-- Aim of the exercise --
Write the entries out again. Every character must match.

-- Data for this task --
====================
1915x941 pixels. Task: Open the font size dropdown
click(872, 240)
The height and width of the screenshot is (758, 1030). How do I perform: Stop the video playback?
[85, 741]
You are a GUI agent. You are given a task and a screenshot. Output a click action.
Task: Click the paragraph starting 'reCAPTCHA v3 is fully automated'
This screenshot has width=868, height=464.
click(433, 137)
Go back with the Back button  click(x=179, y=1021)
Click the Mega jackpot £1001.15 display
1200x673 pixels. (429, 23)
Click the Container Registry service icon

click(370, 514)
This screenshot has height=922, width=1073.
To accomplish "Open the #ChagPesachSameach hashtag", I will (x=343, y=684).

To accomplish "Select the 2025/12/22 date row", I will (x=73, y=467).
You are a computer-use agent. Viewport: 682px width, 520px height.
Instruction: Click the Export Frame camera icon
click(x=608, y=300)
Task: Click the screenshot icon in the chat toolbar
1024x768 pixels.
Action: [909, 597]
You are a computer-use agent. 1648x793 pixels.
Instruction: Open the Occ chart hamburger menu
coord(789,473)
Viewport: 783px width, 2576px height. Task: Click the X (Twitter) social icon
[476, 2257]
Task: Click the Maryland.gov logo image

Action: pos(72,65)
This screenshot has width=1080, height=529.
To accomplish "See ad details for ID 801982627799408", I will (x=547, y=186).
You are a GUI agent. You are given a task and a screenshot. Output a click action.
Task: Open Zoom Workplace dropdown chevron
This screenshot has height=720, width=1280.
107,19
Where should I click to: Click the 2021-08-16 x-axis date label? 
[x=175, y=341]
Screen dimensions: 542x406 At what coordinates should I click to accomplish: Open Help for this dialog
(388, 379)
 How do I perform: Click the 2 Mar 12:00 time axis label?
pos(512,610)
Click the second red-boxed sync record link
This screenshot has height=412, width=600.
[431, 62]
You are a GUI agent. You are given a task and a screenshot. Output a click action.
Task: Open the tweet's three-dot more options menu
====================
-- Solved problem --
1915x941 pixels. Task: Open the font size dropdown
click(872, 240)
The height and width of the screenshot is (758, 1030). How do I perform: Stop the video playback?
[85, 741]
You are a GUI agent. You are given a task and a screenshot. Output a click action.
Task: Click the paragraph starting 'reCAPTCHA v3 is fully automated'
This screenshot has width=868, height=464.
click(433, 137)
Go back with the Back button  click(x=179, y=1021)
Click the Mega jackpot £1001.15 display
1200x673 pixels. (429, 23)
Click the Container Registry service icon

click(370, 514)
This screenshot has height=922, width=1073.
To accomplish "Open the #ChagPesachSameach hashtag", I will (x=343, y=684).

To accomplish "Select the 2025/12/22 date row", I will (x=73, y=467).
You are a computer-use agent. Viewport: 682px width, 520px height.
Instruction: Click the Export Frame camera icon
click(x=608, y=300)
Task: Click the screenshot icon in the chat toolbar
1024x768 pixels.
Action: [909, 597]
You are a computer-use agent. 1648x793 pixels.
Instruction: Open the Occ chart hamburger menu
coord(789,473)
Viewport: 783px width, 2576px height. Task: Click the X (Twitter) social icon
[476, 2257]
Task: Click the Maryland.gov logo image

Action: pos(72,65)
This screenshot has width=1080, height=529.
To accomplish "See ad details for ID 801982627799408", I will (x=547, y=186).
You are a GUI agent. You are given a task and a screenshot. Output a click action.
Task: Open Zoom Workplace dropdown chevron
This screenshot has height=720, width=1280.
107,19
Where should I click to: Click the 2021-08-16 x-axis date label? 
[x=175, y=341]
Screen dimensions: 542x406 At what coordinates should I click to accomplish: Open Help for this dialog
(388, 379)
 How do I perform: Click the 2 Mar 12:00 time axis label?
pos(512,610)
Click the second red-boxed sync record link
This screenshot has height=412, width=600.
[431, 62]
You are a GUI agent. You are given a task and a screenshot. Output a click action.
Task: Open the tweet's three-dot more options menu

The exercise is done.